Respekt und Anerkennung zollte Colnrades Bürgermeisterin Anne Wilkens-Lindemann den Feuerwehrleuten. Sie begrüßte, dass ein neues Feuerwehrhaus auch an einem neuen Standort errichtet werden soll.

Gemeindebrandmeister Günter Wachendorf sprach von 246 Einsätzen der Wehren in der Samtgemeinde. Üblich seien sonst 130 pro Jahr. Er erinnerte an das 125-jährige Bestehen der Feuerwehr Harpstedt. Am 16. Juni würden dort die Wettkämpfe nach den neuen Regeln ausgetragen.

Der stellvertretende Kreisbrandmeister Klaus Stolle wies auf die vielen Fehlalarme hin und das Anfordern der Feuerwehr bei Bagatellfällen. Lüllmann dazu: „In Zeiten des stetig steigenden ’Ich-Denkens‘ kann das Engagement der Wehren nicht hoch genug bewertet werden.

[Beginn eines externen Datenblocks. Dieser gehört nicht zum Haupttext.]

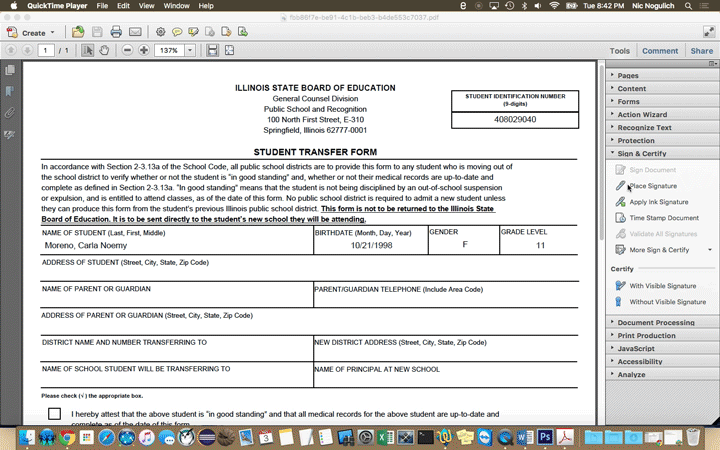Check the good standing attestation box

pyautogui.click(x=54, y=413)
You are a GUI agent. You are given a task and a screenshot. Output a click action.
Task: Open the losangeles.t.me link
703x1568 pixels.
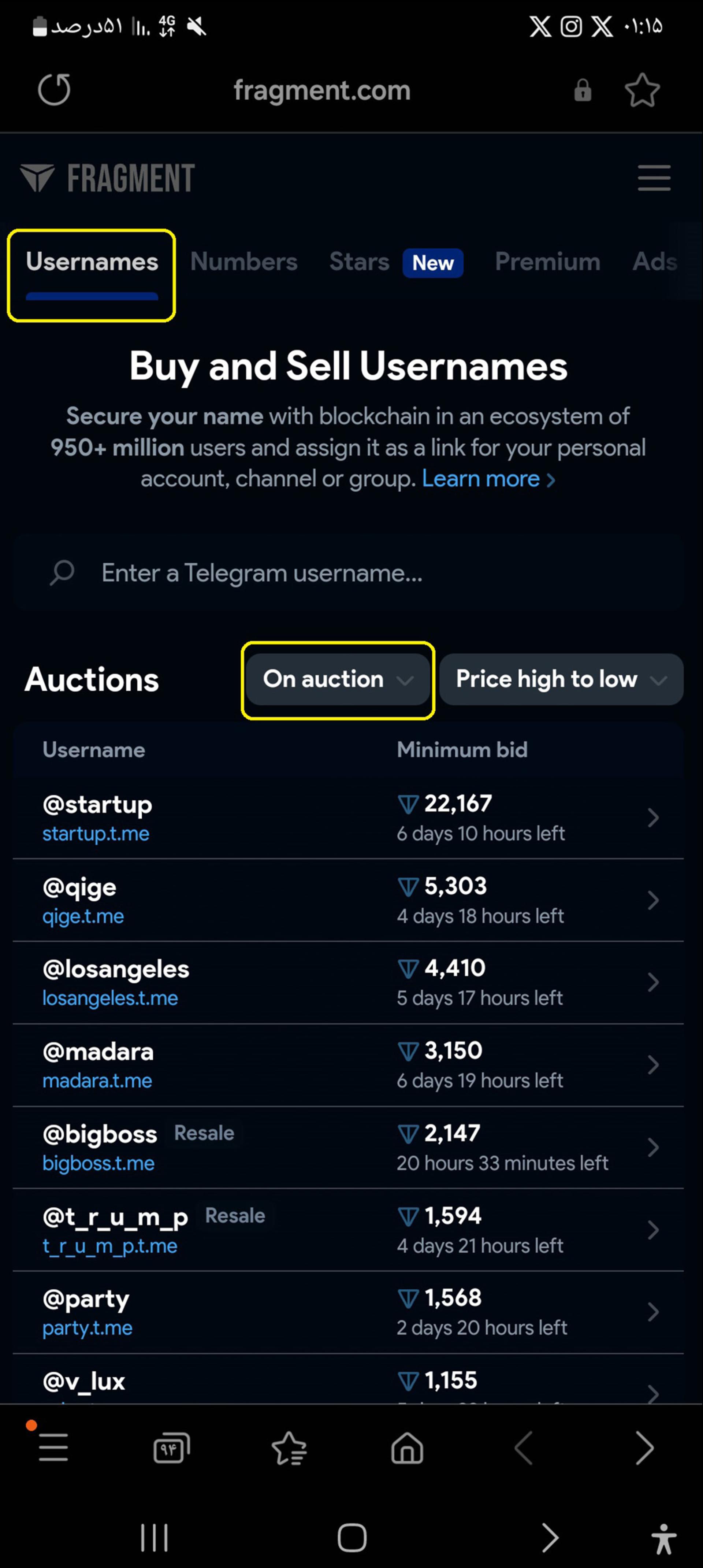[x=110, y=998]
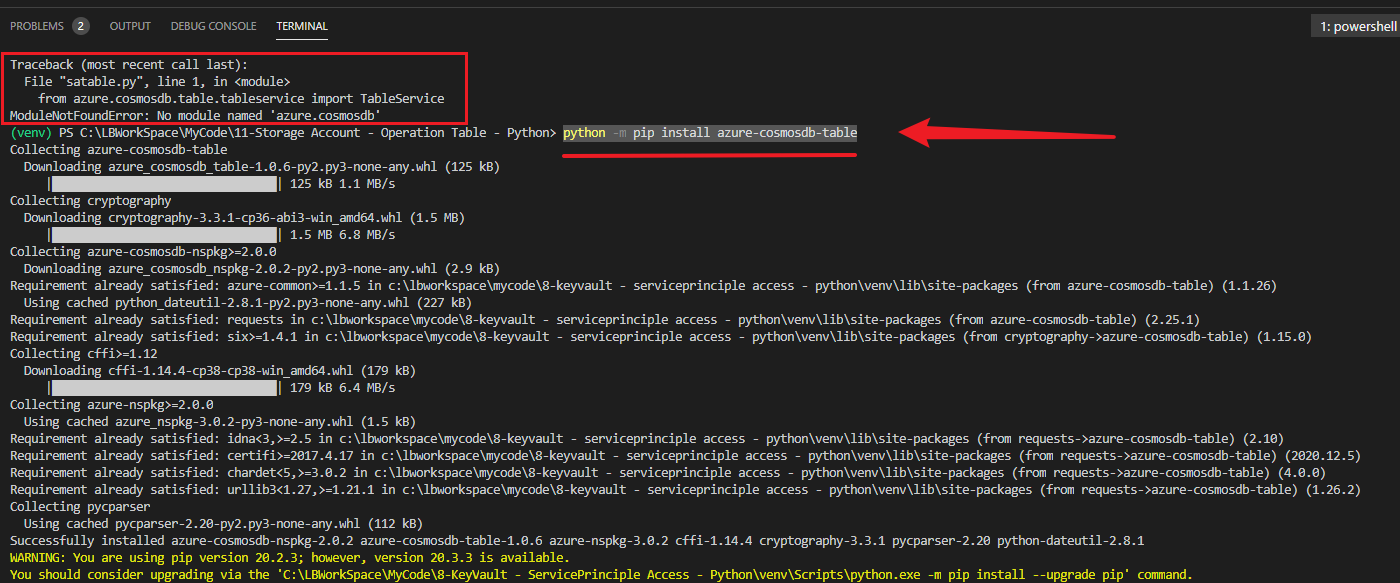This screenshot has height=583, width=1400.
Task: Click the problems count badge showing 2
Action: (x=80, y=26)
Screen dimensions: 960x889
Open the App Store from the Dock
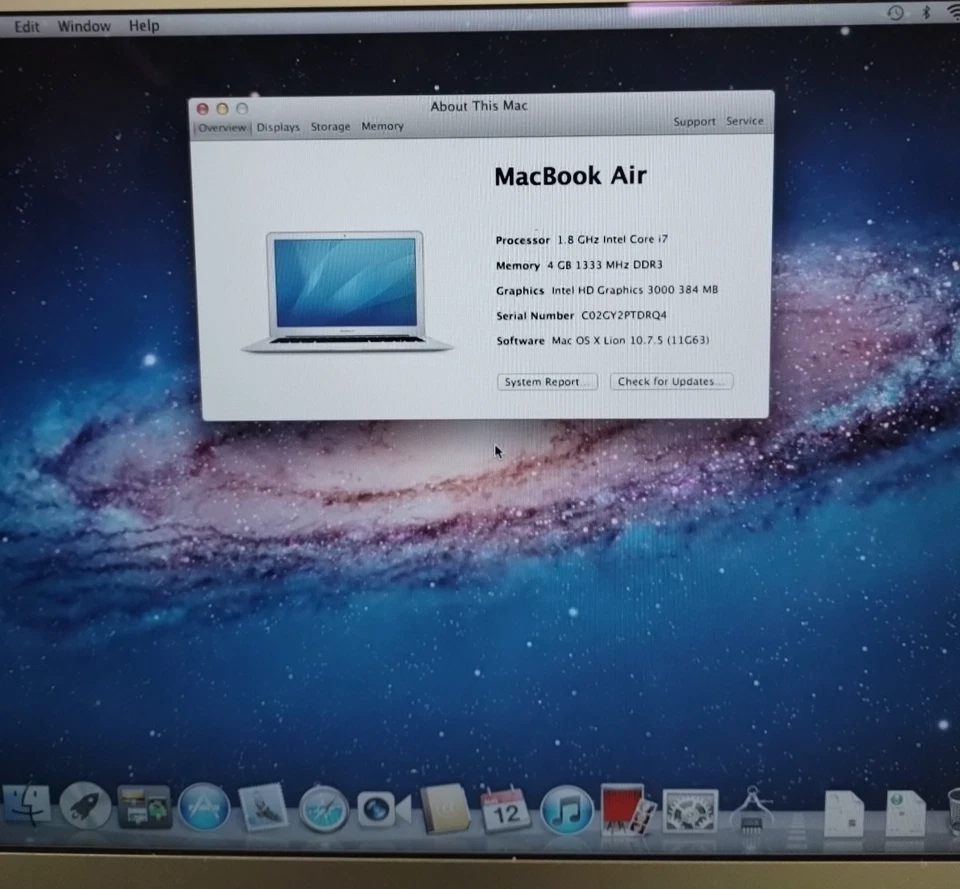point(205,808)
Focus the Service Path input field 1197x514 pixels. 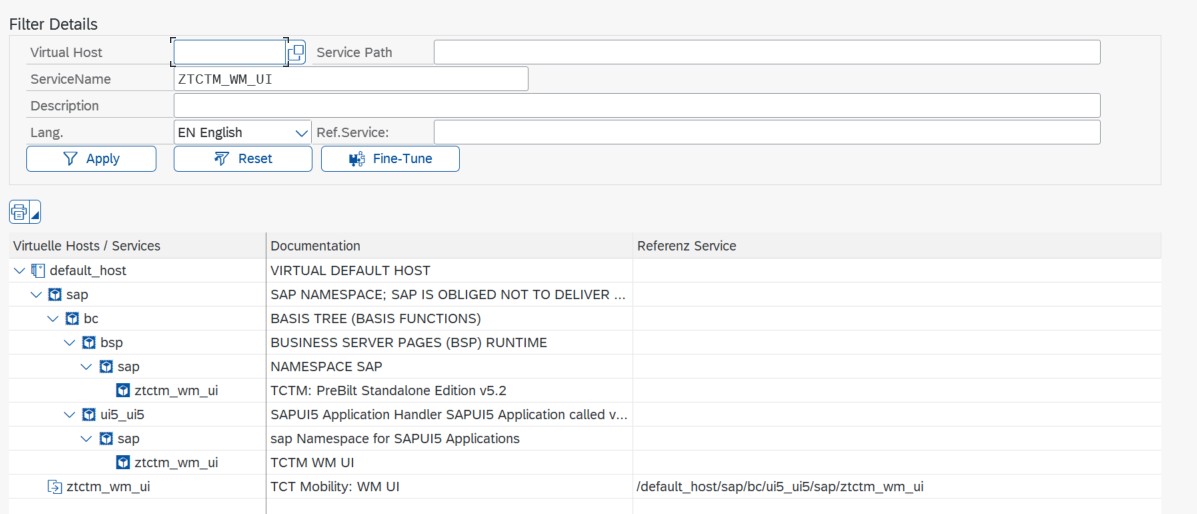pyautogui.click(x=766, y=52)
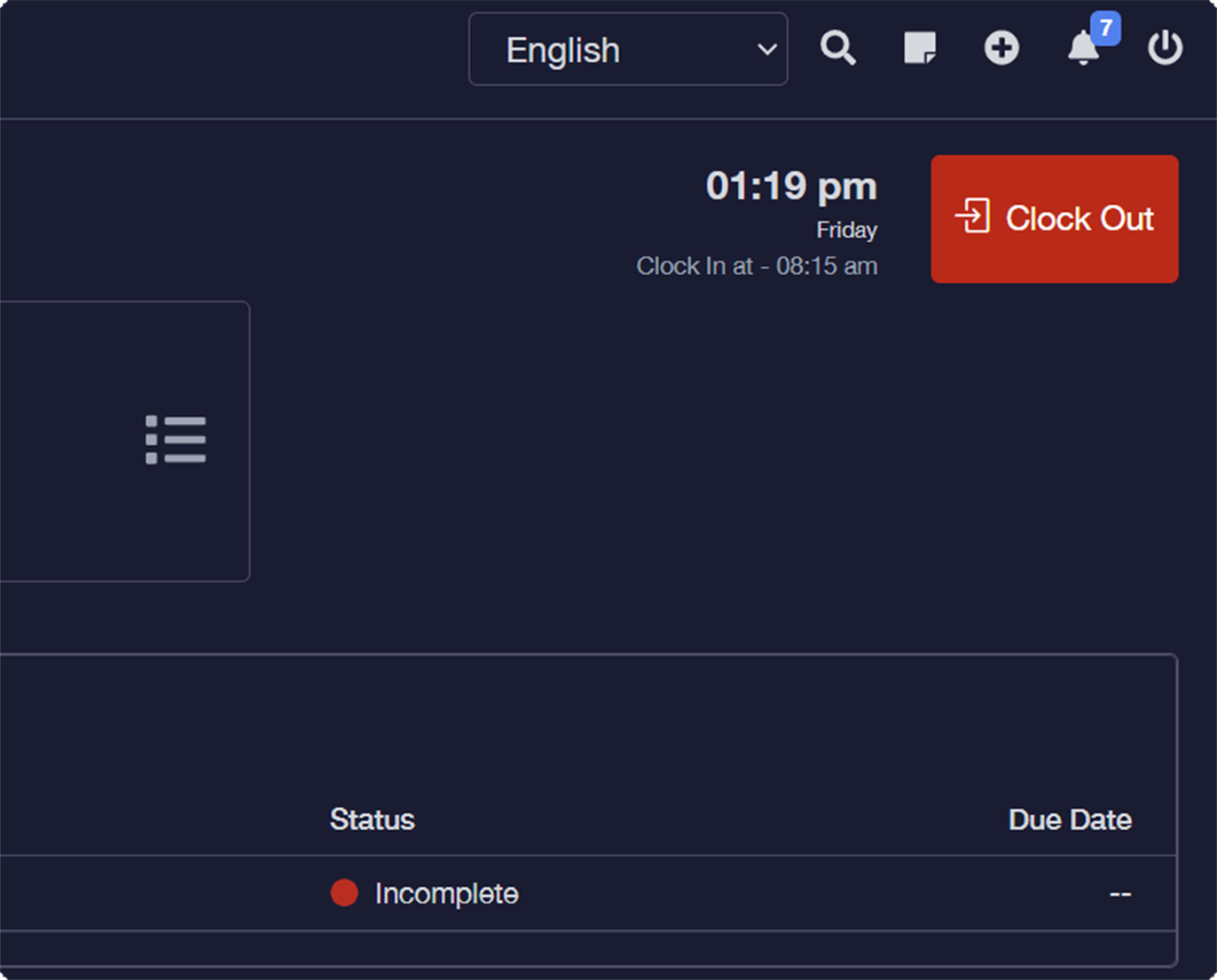The height and width of the screenshot is (980, 1217).
Task: Click the chevron on language selector
Action: pos(766,50)
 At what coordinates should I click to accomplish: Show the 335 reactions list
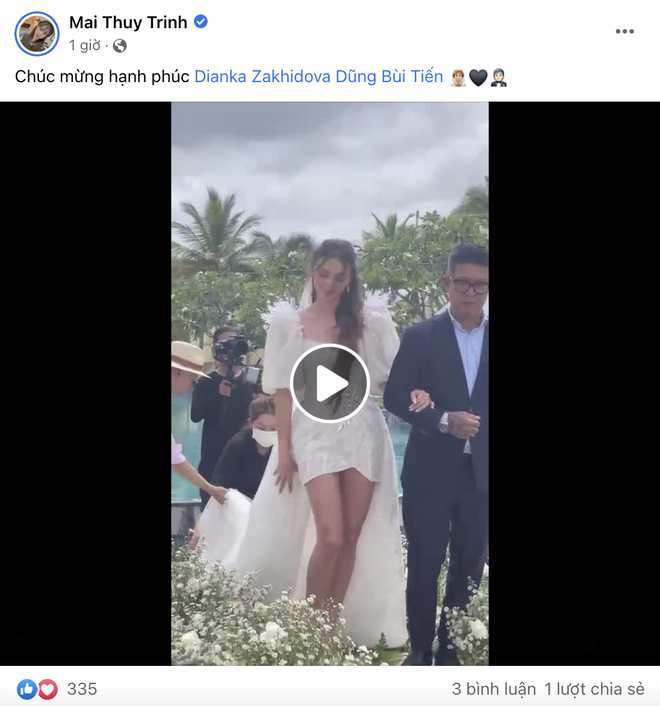[x=82, y=689]
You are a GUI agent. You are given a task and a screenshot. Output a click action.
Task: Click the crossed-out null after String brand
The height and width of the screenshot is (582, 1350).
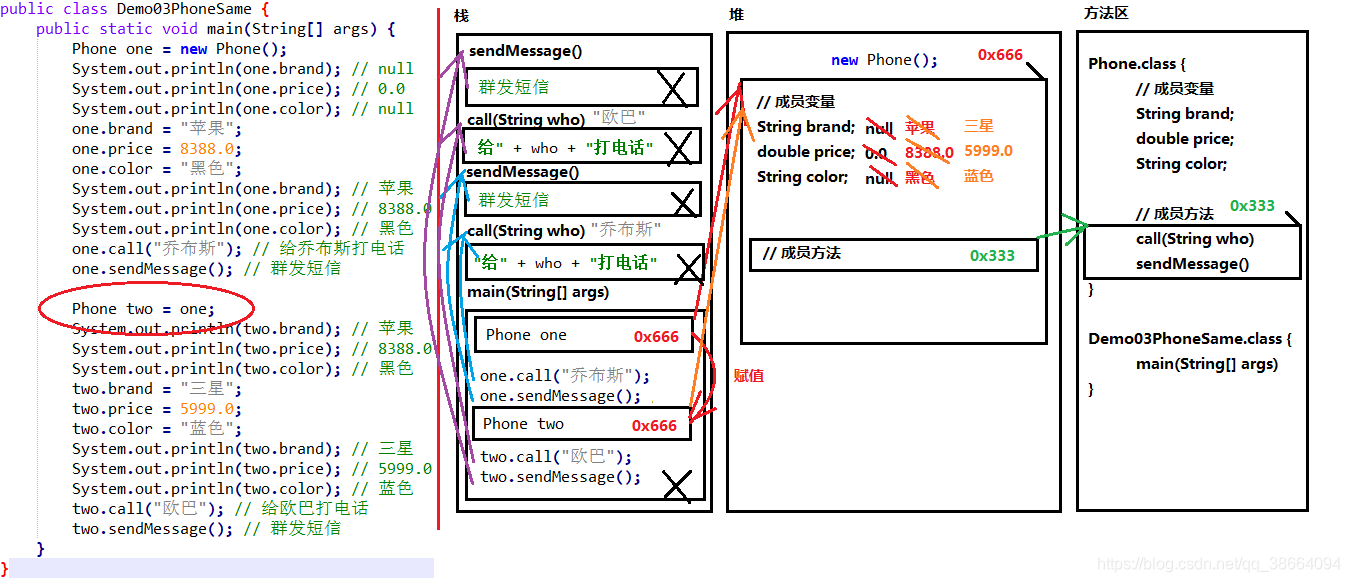click(879, 128)
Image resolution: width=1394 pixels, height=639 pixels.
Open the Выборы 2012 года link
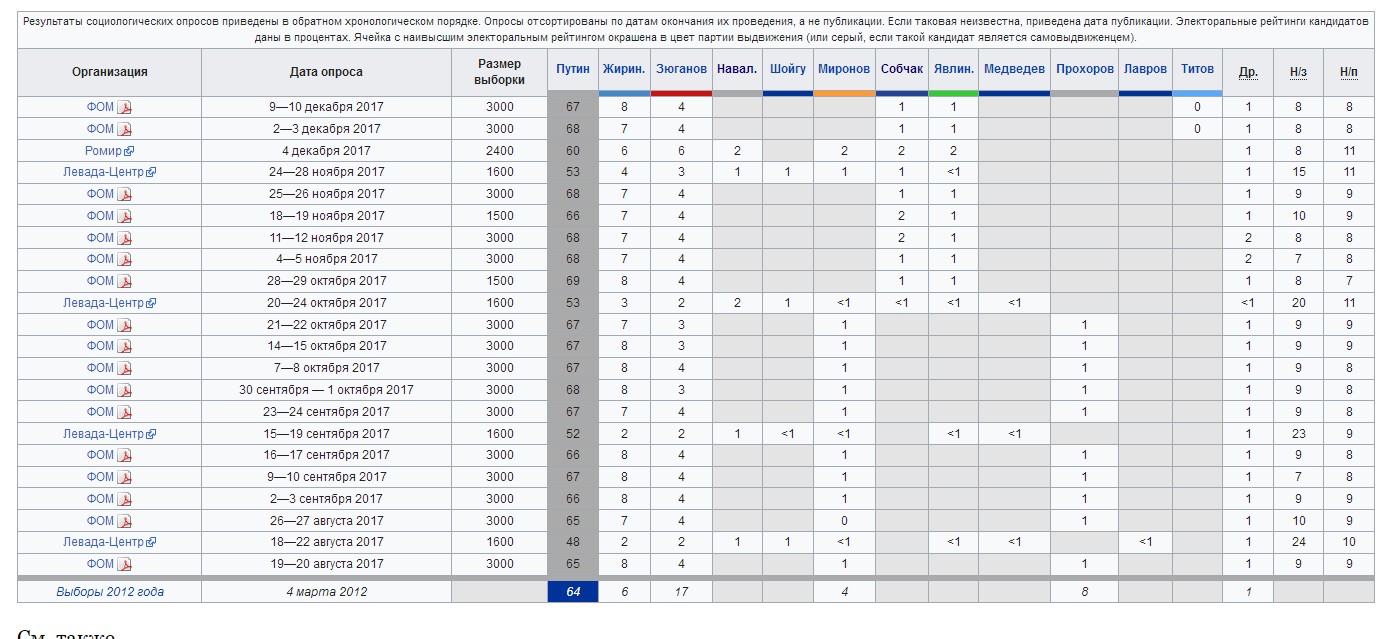pos(110,592)
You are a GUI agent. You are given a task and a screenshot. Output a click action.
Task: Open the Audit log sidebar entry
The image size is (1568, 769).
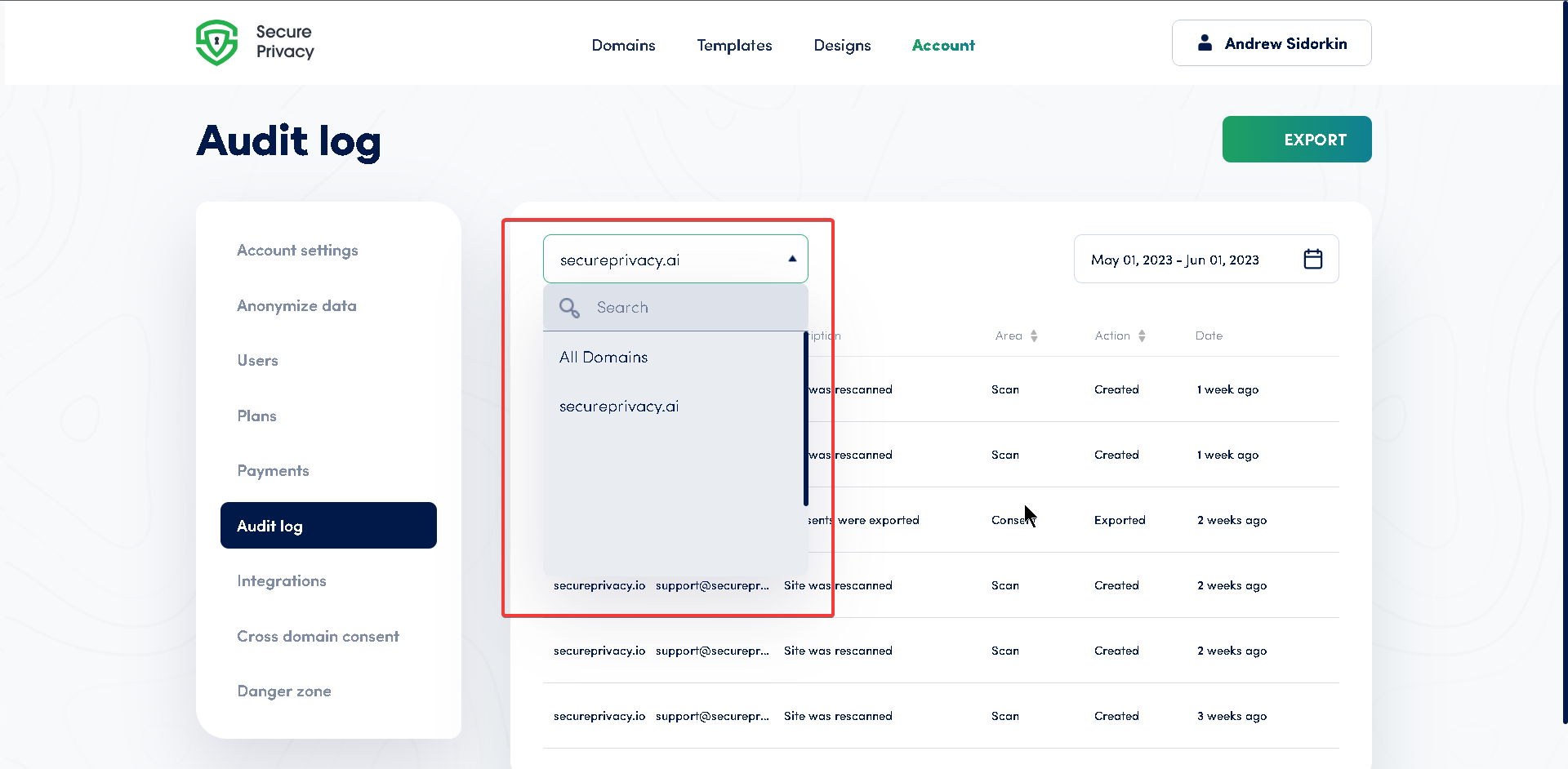point(270,526)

Mehr ’Wir’ und weniger ’Ich’ würde unserer Gesellschaft sehr gut tun.“

Die Wahlen zum Colnrader Ortskommando brachten einige Veränderungen. Für Kassenwart Herbert Wilke, der diesen Posten seit 1997 inne hatte, wurde Timo Plump gewählt. Zuvor war er als Pressewart tätig. Diesen Posten wird nun Sarah Nienaber ausfüllen.

Degen 50 Jahre dabei

Ortsbrandmeister Lüllmann war zugleich stellvertretender 1. Gruppenführer. Nachfolger ist nun Björn Jürs. Für den bisherigen Jugendfeuerwehrwart Markus Kuraschinski, der im vergangenen Jahr zum stellvertretenden Ortsbrandmeister gewählt worden war, kam Jana Wachendorf ins Amt. Stellvertretender Jugendfeuerwehrwart ist nun Mark Harms. Er trat damit die Nachfolge von Hans-Ulrich Otto an.

Damit wurden Wilke und Otto aus dem Ortskommando durch Lüllmann verabschiedet, aber auch Karl-Heinz Hartje, für den Kuraschinski die Nachfolge als stellvertretender Ortsbrandmeister angetreten hat. Aus Krankheitsgründen konnte Hartje nicht an der Versammlung teilnehmen.

Geehrt wurde Uwe Harms für seine 25-jährige Mitgliedschaft – nachträglich aus 2017. 50 Jahre ist Horst Degen und 40 Jahre Heinrich Oesting im Feuerwesen tätig. Beide waren verhindert. Die Ehrungen werden nachgeholt.

Bei den Beförderungen wurden Markus Kuraschinski und Hans-Ulrich Otto zu Oberlöschmeistern ernannt. Löschmeister ist daneben Henning Pauley. Zum Hauptfeuerwehrmann befördert wurde Frank Lehnhof und zur Oberfeuerwehrfrau Nathalie Prüß sowie Marek Harms zum Oberfeuerwehrmann.